But clearing bit #2 before Notify should work too.

I'd suggest not reordering existent stuff unless we really have to; the
firmware will have to deal with "is_removing" being the *only* status
flag set anway, as QMP "device_del" command(s) may set that bit for
another CPU (or multiple other CPUs) while the SMI handler is running,
and the "get pending" method will return such CPUs as well.

Yeah I was must making sure my understanding of these related pieces of
code was correct. And anyway, as Igor mentioned, that bit of AML is protected
by the mutex so the ordering doesn't even matter.

I wouldn't complicate the patches just in order to "hide" is_removing --
that's not a goal, so let's just keep as much AML untouched as we can.

(BTW I now understand why "is_removing" is clear when the eject method
runs for the same CPU -- because Notify (and so the eject method) is not
entered synchronously, it's only queued asynchronously. So it's actually
dispatched after the is_removing flag has been cleared.)

The notify would end up in calling acpi_hotplug_schedule() which would be
responsible for queuing work (on CPU0) to detach+unplug the CPU.

Once the OS level detach succeeds, the worker evaluates the "_EJ0" method
which would do the actual CPU_EJECT_METHOD work.

• **Instructions to follow**
Copy the CPU hot-unplug discussion above word for word, from start to finish.

• **Provided material**
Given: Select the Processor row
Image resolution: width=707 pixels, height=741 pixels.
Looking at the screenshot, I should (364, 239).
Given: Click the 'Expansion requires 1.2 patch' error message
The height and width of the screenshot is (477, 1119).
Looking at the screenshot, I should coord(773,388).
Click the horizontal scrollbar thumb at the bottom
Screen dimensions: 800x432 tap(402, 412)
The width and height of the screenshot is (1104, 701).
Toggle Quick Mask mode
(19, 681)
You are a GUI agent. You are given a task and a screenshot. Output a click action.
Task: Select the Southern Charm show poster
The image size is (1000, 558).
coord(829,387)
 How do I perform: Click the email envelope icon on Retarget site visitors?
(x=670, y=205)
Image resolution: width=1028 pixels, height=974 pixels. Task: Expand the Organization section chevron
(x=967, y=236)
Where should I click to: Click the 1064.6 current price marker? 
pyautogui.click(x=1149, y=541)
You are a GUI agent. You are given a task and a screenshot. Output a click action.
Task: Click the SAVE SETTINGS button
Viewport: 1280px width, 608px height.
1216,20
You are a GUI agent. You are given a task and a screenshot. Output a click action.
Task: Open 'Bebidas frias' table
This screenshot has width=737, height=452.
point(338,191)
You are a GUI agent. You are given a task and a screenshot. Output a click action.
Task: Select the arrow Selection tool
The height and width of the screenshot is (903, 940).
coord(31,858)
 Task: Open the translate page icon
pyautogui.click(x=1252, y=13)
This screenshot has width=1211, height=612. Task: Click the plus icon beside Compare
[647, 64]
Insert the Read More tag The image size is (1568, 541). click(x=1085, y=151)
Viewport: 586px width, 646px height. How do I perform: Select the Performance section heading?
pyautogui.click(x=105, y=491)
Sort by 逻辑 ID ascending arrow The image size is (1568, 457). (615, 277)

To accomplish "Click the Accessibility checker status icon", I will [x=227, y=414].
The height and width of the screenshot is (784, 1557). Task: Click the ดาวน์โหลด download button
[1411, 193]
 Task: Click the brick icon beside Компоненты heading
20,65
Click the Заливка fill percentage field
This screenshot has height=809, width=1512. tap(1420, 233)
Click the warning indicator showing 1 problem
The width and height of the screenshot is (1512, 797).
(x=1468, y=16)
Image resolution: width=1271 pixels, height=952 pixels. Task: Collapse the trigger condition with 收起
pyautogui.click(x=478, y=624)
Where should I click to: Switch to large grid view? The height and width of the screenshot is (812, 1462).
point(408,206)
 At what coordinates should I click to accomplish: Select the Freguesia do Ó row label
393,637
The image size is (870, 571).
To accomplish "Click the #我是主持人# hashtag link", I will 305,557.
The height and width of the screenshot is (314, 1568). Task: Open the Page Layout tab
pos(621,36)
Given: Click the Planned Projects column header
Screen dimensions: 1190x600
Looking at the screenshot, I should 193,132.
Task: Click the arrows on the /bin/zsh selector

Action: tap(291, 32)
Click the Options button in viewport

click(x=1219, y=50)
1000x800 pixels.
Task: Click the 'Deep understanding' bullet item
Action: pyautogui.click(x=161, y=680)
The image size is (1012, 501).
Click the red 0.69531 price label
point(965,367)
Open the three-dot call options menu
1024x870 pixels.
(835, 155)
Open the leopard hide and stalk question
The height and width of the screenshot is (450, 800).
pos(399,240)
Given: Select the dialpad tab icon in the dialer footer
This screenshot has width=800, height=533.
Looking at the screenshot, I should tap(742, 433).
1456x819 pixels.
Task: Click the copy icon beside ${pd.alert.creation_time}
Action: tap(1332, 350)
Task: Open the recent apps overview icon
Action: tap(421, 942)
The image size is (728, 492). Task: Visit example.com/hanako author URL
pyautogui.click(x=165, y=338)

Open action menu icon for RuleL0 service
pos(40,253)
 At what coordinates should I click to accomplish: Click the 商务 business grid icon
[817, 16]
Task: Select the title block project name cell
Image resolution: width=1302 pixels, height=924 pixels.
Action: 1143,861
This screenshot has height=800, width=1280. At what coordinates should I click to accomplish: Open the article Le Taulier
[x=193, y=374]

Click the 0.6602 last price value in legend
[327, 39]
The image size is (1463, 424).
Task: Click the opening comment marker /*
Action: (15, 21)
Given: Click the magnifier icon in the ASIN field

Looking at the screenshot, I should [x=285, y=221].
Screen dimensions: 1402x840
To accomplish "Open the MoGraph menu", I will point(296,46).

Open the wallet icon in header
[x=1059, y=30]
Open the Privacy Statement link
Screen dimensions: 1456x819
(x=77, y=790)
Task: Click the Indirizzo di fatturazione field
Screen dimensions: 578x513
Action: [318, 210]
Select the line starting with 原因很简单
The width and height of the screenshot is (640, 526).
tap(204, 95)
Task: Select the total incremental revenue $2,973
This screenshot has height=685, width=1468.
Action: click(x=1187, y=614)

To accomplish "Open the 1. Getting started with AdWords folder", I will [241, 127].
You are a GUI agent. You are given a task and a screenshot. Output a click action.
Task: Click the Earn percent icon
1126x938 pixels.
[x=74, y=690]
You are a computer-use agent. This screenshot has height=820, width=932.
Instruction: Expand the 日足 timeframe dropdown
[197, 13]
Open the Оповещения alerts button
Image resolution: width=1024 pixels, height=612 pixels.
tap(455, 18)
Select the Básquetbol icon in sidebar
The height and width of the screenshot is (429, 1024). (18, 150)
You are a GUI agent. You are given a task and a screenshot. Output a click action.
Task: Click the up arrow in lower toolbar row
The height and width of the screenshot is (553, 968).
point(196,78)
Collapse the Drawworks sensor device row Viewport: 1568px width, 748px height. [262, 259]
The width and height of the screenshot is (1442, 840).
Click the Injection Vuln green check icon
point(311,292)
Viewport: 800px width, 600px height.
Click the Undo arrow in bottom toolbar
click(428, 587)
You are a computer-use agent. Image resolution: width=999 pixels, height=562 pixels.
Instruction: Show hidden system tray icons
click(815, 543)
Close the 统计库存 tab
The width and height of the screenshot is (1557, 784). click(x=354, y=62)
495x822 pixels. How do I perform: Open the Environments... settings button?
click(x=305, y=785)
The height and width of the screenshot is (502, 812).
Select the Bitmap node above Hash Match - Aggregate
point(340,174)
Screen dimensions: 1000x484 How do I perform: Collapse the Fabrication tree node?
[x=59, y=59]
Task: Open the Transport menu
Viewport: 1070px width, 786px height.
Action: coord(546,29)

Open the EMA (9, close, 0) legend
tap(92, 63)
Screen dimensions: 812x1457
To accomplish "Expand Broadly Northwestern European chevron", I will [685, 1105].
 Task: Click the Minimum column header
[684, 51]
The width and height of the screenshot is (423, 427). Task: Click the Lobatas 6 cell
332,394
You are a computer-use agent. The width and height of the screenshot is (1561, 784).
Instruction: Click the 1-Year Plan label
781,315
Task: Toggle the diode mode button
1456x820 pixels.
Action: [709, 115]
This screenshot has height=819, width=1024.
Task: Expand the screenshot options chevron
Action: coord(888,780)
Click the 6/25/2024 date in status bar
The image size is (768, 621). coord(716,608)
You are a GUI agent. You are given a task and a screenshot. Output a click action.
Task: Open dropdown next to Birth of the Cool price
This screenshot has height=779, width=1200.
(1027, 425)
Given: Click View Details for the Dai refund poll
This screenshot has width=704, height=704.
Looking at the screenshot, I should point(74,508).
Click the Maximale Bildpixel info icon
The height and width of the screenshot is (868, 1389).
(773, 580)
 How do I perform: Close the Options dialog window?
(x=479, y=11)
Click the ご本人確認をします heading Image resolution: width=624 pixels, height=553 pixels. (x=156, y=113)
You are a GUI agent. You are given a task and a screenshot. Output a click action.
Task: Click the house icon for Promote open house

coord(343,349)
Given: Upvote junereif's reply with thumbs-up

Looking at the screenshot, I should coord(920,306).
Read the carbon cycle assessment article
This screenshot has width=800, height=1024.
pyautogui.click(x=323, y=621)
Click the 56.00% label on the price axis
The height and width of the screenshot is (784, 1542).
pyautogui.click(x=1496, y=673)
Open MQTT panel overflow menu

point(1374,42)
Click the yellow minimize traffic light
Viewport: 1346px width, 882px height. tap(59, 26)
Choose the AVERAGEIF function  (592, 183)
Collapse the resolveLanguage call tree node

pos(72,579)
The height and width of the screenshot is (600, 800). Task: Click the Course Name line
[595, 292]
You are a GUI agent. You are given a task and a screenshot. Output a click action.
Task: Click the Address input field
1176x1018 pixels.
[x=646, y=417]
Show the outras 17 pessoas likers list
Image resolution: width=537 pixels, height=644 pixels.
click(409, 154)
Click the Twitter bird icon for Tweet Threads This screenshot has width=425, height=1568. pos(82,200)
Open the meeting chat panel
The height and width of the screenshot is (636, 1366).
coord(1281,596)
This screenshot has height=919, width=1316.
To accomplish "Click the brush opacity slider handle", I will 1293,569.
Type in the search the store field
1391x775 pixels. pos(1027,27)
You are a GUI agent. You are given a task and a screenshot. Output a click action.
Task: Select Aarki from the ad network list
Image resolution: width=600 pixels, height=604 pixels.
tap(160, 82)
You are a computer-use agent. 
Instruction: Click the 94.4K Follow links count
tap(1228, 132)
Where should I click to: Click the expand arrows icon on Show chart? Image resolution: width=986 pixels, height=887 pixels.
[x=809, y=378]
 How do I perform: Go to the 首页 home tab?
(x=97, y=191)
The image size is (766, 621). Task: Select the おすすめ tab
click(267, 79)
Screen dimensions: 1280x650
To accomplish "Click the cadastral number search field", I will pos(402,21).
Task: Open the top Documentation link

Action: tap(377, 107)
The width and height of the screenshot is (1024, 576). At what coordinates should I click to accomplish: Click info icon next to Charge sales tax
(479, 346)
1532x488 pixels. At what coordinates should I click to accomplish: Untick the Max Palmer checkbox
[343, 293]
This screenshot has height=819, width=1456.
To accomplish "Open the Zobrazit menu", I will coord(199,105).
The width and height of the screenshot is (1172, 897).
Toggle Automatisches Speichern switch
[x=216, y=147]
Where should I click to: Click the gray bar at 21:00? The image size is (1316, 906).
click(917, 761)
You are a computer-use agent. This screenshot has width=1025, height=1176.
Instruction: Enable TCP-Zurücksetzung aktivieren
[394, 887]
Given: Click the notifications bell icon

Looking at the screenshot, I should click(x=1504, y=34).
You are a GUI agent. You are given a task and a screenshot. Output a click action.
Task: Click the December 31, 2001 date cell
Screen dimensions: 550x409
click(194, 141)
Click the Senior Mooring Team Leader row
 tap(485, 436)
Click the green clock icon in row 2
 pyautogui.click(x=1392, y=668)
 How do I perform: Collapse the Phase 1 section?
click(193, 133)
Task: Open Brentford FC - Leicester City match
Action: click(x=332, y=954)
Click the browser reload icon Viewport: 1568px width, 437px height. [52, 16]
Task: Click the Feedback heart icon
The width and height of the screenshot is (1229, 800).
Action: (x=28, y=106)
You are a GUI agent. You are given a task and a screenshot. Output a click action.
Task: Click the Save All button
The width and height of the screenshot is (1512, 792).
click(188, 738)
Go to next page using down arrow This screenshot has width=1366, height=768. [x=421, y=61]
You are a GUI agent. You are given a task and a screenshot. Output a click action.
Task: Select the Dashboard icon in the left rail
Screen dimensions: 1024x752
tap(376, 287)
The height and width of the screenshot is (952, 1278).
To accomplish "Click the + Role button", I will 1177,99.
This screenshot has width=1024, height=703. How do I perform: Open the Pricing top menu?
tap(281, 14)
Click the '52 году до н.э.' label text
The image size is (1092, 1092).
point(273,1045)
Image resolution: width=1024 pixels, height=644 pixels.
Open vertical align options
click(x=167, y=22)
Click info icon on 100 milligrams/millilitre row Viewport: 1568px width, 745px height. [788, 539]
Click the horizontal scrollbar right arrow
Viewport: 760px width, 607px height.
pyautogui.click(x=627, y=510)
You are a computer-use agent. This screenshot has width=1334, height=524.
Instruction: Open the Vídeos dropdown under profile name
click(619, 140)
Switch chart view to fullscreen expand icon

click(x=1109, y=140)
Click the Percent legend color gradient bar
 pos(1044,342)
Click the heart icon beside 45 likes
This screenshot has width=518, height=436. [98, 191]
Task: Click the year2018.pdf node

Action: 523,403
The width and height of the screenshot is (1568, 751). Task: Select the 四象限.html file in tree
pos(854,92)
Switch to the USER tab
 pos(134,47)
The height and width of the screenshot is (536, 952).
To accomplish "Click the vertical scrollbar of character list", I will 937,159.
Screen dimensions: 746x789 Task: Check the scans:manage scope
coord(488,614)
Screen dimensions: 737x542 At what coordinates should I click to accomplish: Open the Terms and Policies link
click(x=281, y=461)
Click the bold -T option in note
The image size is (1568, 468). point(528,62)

• **Problem solution**
But clearing bit #2 before Notify should work too.

I'd suggest not reordering existent stuff unless we really have to; the
firmware will have to deal with "is_removing" being the *only* status
flag set anway, as QMP "device_del" command(s) may set that bit for
another CPU (or multiple other CPUs) while the SMI handler is running,
and the "get pending" method will return such CPUs as well.

Yeah I was must making sure my understanding of these related pieces of
code was correct. And anyway, as Igor mentioned, that bit of AML is protected
by the mutex so the ordering doesn't even matter.

I wouldn't complicate the patches just in order to "hide" is_removing --
that's not a goal, so let's just keep as much AML untouched as we can.

(BTW I now understand why "is_removing" is clear when the eject method
runs for the same CPU -- because Notify (and so the eject method) is not
entered synchronously, it's only queued asynchronously. So it's actually
dispatched after the is_removing flag has been cleared.)

The notify would end up in calling acpi_hotplug_schedule() which would be
responsible for queuing work (on CPU0) to detach+unplug the CPU.

Once the OS level detach succeeds, the worker evaluates the "_EJ0" method
which would do the actual CPU_EJECT_METHOD work.